Ma che succede in Libia? E nel mondo arabo? Come andrà a finire? A giudicare dalle proteste e sollevazioni a catena, pare proprio che stia finendo il post colonialismo chiamato anche imperialismo, vale a dire la nostra capacità di installare al potere nelle terre ricche di petrolio e altre materie prime per noi strategiche governi più o meno fantocci, ma comunque in grado di garantirci il predominio economico e l’influenza politica decisiva. I Paesi arabi e quelli del cosiddetto Terzo Mondo hanno cominciato a volersi emancipare dal nostro abbraccio soffocante e a voler camminare sulle proprie gambe fin dai primi accordi tra loro, da quello di vari decenni or sono tra i “Paesi non allineati”, cioè né con l’Occidente capitalista né con l’Est comunista, a quello della Repubblica Araba Unita. Tutti tentativi non andati a buon fine. Anche perché quando in quei Paesi nasceva una democrazia veniva schiacciata nel sangue, come è successo in Iran, Cile, Congo e per certi versi anche in Indonesia,  se non garantiva l’usuale asservimento nei confronti in particolare degli Usa. Il petrolio per noi ha sempre avuto più valore del sangue delle popolazioni altrui.

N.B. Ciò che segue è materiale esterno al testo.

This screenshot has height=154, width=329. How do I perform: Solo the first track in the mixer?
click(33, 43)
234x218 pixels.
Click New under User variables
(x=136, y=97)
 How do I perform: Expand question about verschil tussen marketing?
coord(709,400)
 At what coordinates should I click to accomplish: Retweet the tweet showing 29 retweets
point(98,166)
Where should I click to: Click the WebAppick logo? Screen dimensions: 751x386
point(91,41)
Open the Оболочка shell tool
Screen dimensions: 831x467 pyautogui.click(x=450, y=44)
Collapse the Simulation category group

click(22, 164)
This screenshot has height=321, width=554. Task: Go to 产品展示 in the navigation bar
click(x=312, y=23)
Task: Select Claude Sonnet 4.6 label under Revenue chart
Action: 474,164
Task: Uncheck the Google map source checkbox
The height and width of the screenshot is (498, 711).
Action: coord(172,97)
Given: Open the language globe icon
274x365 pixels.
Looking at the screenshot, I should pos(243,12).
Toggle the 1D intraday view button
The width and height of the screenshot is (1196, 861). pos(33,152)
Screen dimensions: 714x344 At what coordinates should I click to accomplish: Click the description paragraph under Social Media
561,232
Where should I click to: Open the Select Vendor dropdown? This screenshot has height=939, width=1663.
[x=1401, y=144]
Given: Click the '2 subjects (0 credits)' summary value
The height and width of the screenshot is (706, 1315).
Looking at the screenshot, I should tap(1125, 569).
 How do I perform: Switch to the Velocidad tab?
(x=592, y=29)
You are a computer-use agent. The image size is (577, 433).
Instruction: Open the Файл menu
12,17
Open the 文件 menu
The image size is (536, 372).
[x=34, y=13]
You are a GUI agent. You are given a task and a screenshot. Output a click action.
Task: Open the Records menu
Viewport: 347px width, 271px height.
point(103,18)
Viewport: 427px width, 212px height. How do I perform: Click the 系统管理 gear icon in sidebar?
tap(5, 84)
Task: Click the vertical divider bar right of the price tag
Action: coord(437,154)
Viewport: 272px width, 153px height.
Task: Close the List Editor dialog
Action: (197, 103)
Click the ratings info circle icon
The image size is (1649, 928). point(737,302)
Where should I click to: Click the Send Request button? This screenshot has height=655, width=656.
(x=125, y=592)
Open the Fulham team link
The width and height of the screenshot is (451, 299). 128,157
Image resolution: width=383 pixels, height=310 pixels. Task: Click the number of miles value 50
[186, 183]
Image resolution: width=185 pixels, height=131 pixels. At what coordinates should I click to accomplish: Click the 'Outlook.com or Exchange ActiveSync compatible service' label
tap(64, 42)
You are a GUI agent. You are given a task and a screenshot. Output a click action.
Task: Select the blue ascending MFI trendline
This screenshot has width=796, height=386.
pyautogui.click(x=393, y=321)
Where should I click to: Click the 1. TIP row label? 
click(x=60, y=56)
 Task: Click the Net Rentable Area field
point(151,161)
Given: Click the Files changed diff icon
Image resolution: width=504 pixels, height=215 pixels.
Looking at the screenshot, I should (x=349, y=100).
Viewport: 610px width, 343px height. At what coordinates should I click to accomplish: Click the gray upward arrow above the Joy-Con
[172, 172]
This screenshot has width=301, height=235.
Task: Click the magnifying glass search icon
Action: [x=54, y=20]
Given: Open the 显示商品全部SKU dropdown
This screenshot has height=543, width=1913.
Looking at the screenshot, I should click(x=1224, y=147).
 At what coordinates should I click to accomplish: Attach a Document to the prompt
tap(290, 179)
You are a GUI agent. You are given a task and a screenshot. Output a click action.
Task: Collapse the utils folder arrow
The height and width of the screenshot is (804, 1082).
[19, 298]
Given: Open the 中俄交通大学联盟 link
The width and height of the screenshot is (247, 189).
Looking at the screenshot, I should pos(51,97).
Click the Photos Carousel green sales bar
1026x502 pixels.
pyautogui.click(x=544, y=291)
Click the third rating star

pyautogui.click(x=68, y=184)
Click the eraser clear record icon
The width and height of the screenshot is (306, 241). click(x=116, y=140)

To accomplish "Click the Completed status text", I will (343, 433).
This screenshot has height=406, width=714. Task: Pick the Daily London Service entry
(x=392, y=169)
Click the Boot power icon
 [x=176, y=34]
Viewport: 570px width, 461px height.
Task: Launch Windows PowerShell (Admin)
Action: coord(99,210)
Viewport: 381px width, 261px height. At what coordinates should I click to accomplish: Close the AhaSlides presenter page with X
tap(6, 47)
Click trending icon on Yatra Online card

Ora pare che anche quell’epoca stia finendo, ma resiste ben radicata nei posti peggiori in fatto di regimi impresentabili, come l’Arabia Saudita, il Kuwait, gli Emirati Arabi Uniti. Si tratta di territori nel cui sottosuolo giace gran parte delle riserve mondiali di petrolio. Che, ripeto, per noi vale molto di più del sangue e della vita delle popolazioni che ci vivono sopra. Non condivido l’entusiasmo di chi vede già la democrazia installata in Tunisia, Egitto e tra poco anche in Libia. Non solo e non tanto per il gattopardismo già in moto, ma anche perché non mi pare esista quel tessuto intermedio fatto di quadri dirigenti capaci di gestirla per davvero una democrazia evitando che sia solo una farsa come in Afganistan e Iraq. L’entusiasmo giovanile, nutrito a quanto pare dalle infinite vie di Internet, non basta.

Certo, la tempesta che scuote quei Paesi è salutare, anche se c’è purtroppo da contare i morti. Se le democrazie prendessero davvero il posto dei regimi servili sarebbe più facile anche porre fine alla tragedia israelo-palestinese, con un accordo di pace credibile con Israele che garantisca la vita di questo Stato e la fine del ricorso alle armi, terrorismo compreso. Stando così le cose appare particolarmente miserabile l’allarmismo seminato dai soliti untori che sanno vedere nel mondo islamico, un miliardo e mezzo di persone, solo terroristi e masse pronte a saltarci alla gola nonostante gli islamisti che seminano il terrore siano una infima minoranza. Allarmismo evidentemente frutto della nostra cattiva coscienza e coda di paglia: sappiamo bene che il male da noi fatto anche nelle  terre islamiche potrebbe giustificare il restituirci la pariglia. Allarmismo portato avanti anche dal giornalismo pessimo, cialtrone e guerrafondaio come quello che urla e si strappa i capelli dalle prime pagine di quotidiani come Libero. Il cui nome esatto e completo dovrebbe essere Libero Di Dire Cazzate. Se non ci liberiamo dei paraocchi e delle tossine, non sapremo cogliere le grandi opportunità offerte dal vento che soffia nel mondo arabo per costruire un rapporto tra noi e loro più giusto e duraturo. Loro si stanno muovendo, specie i giovani, verso di noi. Noi però restiamo fermi. Ovvio che se non facciamo passi verso di loro sarà anche questa una occasione sprecata.

Purtroppo Obama ha tradito la promessa fatta al Cairo un anno fa e che tanto aveva fatto sperare non solo il mondo arabo: “Costruiremo un rapporto più giusto con il mondo arabo e islamico”. Che l’abbia tradita lo dismostrano in modo clamoroso i “palestinian papers”, ma anche la recente vergognosa decisione, e annessa ipocritissima e ingiustificabile giustificazione,  di porre il veto alla richiesta avanzata all’Onu da molti Stati di bloccare il colonialismo israeliano. L’Europa dovrebbe rendersi conto che tocca quindi a lei rimboccarsi le maniche e cambiare strada. Purtroppo però non pare che fino ad ora lo si sia capito.